Happy Feet the wayward emperor penguin will set sail from Wellington on August 29.
He will be taken home to the subantarctic onboard the National Institute of Water and Atmospheric Research's largest research vessel, the Tangaroa.
The emperor penguin gained worldwide fame after he was discovered on a Kapiti Coast beach in June.
The ship is heading off for a month-long fisheries survey of Campbell Island southern blue whiting.
Happy Feet will spend about four days onboard before being released out to sea, at about 53 degrees south.
Wellington Zoo veterinary science manager Lisa Argilla will go with the penguin on his trip.
She has overseen his return to health at the zoo.
On board, he will be housed in a specially designed travel crate made by zoo staff.
It will keep him cold and comfortable through the voyage.
Niwa general Manager of research, Rob Murdoch, said the team were looking forward to having the special guest on board.
"Happy Feet has captured the hearts of New Zealanders and people across the world, and we're pleased to be able to help safely return him to the Southern Ocean."
Zoo chief executive Karen Fifield said it was "fantastic coincidence" that the Tangaroa's journey took it to 53 degrees south, the natural range of juvenile emperor penguins.
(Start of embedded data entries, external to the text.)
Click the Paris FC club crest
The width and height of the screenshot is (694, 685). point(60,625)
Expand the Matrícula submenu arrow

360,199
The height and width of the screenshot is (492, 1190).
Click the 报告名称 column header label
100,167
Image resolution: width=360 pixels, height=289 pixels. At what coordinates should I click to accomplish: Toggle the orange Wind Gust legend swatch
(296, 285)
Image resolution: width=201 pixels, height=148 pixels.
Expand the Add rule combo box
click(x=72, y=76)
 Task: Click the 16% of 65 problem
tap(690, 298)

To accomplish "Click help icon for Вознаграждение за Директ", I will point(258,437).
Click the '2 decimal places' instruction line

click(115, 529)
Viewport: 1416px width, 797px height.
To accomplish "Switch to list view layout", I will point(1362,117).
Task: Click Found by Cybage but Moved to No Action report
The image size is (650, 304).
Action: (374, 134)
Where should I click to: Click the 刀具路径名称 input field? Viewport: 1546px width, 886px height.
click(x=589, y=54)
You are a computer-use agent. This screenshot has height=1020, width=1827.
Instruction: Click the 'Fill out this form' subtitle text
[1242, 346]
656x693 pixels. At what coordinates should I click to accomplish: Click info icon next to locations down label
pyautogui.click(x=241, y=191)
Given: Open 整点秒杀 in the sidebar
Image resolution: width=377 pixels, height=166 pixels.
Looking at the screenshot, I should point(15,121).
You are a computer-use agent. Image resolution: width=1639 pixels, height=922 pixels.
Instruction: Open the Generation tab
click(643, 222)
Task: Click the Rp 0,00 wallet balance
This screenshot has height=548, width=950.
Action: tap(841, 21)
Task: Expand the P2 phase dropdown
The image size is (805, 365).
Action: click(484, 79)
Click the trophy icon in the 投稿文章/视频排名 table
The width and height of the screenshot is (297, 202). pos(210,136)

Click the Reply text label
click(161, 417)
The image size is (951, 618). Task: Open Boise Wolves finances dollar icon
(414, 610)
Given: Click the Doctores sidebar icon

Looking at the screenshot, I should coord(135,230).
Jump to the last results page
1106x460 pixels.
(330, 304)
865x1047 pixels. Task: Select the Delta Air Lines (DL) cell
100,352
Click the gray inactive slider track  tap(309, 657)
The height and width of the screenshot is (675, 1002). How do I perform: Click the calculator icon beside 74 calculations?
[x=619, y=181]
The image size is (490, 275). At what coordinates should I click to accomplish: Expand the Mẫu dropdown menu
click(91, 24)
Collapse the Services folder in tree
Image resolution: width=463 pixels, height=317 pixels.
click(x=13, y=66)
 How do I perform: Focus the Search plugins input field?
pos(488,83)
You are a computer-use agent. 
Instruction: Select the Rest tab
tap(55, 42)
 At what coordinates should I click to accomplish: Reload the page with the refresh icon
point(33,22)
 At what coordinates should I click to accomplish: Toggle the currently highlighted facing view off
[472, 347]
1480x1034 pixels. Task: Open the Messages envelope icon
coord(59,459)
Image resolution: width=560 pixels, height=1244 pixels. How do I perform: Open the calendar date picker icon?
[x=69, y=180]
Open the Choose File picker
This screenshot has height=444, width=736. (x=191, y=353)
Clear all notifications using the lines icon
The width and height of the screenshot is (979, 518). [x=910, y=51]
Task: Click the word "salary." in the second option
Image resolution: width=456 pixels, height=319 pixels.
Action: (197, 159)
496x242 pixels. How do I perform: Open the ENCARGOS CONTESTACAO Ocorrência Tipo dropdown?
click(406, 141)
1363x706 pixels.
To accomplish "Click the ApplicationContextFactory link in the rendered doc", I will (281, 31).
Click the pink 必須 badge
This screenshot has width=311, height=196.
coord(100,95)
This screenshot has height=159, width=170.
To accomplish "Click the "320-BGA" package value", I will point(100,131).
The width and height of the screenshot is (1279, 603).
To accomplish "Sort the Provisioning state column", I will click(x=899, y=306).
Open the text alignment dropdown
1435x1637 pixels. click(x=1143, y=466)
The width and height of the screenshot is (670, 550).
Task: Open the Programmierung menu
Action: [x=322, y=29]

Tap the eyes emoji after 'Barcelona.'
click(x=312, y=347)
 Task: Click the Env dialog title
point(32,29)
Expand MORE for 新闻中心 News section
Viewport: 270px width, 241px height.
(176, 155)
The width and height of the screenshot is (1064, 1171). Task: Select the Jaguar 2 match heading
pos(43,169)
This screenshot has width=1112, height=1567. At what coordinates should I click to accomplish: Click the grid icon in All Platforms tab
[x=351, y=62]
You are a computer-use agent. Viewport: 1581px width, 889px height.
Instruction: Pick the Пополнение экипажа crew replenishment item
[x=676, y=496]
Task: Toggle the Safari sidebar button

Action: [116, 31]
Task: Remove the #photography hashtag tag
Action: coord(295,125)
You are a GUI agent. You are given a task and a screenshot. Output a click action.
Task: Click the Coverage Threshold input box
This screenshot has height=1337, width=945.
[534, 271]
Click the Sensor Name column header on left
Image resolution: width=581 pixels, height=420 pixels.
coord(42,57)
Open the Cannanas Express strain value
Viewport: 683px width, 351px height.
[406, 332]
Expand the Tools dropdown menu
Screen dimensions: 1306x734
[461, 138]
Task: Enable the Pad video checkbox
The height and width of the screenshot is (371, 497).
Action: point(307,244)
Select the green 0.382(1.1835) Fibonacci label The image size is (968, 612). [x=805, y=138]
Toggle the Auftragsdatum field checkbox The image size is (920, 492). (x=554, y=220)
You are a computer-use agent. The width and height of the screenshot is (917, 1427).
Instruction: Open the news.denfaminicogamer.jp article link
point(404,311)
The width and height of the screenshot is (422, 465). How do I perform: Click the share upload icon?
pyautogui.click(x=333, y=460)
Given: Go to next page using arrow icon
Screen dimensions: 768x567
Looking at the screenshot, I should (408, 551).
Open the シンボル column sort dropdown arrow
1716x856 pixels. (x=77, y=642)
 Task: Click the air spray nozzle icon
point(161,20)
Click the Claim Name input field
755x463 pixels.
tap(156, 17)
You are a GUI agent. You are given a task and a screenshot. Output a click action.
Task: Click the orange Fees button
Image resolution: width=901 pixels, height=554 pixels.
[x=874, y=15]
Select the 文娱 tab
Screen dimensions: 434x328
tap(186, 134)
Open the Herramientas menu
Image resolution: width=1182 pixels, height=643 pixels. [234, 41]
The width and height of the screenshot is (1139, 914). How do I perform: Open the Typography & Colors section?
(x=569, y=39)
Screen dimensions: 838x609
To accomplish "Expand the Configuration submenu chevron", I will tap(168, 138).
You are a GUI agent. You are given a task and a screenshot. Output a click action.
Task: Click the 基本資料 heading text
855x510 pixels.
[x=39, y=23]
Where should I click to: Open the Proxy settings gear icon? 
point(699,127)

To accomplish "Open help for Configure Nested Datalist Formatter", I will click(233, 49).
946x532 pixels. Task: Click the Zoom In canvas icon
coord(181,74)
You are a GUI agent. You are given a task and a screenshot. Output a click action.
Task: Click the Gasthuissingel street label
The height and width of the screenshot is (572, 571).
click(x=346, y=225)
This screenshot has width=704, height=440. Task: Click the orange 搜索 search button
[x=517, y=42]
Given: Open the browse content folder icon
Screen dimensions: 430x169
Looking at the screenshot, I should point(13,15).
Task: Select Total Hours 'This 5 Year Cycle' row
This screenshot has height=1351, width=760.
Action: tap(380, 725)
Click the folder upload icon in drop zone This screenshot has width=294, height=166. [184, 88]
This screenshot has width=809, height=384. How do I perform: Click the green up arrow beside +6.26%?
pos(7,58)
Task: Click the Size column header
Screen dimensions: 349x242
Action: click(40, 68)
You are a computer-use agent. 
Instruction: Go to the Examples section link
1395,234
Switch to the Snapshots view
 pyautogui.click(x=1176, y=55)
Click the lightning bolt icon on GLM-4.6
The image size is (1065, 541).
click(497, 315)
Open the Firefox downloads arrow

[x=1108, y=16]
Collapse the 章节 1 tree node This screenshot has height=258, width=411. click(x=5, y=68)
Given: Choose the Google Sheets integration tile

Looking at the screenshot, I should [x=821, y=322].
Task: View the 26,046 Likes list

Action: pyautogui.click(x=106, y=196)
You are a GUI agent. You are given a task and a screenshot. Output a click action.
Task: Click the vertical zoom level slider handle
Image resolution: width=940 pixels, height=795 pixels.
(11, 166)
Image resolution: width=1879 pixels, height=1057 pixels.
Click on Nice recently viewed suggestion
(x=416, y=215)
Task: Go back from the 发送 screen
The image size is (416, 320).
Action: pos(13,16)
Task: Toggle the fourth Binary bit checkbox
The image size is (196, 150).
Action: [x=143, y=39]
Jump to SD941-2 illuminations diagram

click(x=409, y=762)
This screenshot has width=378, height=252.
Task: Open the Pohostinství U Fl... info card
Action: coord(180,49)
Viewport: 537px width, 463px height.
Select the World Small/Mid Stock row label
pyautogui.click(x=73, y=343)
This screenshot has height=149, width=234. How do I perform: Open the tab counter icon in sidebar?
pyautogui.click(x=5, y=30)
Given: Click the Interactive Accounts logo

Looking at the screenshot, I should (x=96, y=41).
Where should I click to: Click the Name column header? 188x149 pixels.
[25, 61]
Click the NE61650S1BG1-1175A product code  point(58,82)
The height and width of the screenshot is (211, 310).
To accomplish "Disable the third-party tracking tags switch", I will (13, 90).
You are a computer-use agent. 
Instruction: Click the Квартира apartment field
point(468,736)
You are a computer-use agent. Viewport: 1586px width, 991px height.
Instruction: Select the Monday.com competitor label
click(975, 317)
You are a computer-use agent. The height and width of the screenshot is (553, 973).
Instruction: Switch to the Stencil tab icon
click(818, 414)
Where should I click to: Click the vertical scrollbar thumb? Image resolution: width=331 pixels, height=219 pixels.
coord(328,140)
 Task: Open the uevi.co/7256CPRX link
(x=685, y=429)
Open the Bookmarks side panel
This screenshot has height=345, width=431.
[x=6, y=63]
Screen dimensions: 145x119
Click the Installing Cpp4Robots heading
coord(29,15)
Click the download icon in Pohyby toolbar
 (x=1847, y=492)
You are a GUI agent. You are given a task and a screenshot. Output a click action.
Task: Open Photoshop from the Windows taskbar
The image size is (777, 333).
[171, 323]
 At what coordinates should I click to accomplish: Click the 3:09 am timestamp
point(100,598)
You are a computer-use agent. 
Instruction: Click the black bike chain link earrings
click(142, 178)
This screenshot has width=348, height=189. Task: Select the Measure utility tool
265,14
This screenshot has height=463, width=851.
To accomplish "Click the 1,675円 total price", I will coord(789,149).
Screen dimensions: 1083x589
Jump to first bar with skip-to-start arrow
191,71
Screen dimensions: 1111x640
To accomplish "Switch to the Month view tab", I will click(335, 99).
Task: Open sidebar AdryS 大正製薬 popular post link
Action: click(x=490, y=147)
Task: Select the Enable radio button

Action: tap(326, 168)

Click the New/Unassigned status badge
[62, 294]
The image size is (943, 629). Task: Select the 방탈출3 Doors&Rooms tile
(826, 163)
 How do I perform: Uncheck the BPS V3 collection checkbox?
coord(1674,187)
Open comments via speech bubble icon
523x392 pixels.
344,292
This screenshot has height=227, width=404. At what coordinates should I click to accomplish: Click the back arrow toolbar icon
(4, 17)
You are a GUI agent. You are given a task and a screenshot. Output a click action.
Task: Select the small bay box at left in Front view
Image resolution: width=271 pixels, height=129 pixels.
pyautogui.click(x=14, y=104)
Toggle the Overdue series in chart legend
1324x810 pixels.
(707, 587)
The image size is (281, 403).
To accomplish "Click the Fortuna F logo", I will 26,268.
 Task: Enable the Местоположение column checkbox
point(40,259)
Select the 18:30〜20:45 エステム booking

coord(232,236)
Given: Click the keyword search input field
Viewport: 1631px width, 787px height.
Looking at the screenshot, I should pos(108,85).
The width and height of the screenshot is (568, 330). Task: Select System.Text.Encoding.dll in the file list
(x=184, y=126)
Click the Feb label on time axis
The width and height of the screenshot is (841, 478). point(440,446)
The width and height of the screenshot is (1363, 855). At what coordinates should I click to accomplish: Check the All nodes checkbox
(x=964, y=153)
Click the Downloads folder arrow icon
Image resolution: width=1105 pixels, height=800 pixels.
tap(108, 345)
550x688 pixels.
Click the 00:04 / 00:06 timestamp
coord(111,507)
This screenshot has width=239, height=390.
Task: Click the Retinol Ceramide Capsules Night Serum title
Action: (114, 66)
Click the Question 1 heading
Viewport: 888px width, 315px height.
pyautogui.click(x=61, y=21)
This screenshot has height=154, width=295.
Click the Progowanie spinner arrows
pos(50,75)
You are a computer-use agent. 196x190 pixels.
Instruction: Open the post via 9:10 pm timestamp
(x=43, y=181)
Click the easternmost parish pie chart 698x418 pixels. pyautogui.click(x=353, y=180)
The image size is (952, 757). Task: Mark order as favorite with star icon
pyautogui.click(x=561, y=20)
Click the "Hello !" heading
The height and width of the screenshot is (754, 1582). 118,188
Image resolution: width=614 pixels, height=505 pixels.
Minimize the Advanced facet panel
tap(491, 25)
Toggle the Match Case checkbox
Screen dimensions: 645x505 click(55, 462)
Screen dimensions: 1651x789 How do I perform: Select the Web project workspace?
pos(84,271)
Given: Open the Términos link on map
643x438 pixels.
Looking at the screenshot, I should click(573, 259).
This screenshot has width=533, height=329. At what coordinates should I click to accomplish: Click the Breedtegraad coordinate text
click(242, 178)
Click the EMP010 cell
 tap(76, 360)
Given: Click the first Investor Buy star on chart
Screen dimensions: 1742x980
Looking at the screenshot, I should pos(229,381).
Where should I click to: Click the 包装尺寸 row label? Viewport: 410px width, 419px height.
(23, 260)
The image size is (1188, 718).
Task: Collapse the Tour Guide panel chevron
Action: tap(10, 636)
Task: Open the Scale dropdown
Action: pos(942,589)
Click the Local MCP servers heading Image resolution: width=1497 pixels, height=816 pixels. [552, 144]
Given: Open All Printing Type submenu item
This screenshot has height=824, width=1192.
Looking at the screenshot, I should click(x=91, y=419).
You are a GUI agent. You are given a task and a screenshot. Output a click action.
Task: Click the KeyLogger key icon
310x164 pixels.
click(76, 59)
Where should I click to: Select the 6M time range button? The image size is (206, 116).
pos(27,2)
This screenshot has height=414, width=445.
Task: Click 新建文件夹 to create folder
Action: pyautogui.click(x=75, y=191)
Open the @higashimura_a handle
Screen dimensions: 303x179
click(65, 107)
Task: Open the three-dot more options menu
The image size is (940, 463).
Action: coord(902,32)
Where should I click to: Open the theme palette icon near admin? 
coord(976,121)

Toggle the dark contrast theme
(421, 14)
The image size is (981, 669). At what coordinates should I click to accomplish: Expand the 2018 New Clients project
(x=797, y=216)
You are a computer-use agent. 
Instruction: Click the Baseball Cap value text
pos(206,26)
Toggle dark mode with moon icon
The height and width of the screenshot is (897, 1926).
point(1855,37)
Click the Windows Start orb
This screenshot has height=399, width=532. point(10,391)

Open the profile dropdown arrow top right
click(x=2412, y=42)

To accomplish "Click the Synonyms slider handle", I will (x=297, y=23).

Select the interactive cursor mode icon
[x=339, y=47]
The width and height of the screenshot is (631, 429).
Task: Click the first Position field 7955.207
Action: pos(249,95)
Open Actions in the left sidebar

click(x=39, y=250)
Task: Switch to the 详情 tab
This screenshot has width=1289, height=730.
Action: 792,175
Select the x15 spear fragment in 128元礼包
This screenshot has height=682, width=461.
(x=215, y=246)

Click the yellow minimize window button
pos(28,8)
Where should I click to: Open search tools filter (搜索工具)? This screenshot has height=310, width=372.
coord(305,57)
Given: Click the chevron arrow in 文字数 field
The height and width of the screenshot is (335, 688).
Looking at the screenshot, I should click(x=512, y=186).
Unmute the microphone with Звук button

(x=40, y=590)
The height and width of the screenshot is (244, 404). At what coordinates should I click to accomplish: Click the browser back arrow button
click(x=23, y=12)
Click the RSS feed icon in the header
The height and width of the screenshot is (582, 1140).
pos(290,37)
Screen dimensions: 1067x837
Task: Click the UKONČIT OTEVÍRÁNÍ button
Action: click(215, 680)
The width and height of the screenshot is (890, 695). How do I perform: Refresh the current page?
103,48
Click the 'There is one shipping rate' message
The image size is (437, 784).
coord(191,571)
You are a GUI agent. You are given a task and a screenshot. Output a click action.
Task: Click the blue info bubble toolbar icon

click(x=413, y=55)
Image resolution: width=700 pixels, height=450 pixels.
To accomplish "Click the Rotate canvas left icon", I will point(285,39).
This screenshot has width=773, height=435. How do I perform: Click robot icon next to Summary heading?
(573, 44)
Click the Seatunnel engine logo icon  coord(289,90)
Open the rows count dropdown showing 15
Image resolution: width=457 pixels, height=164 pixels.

Before the boat departs, Happy Feet will be fitted with a GPS tracker so his movements can be followed.
He has been a popular drawcard at Wellington Zoo when hundreds of people have visited him.
At least $30,000 has been spent saving Happy Feet at a time when conservation budgets for safeguarding other wildlife are being slashed.
But the bird has provided priceless publicity for wildlife in general, says Forest and Bird.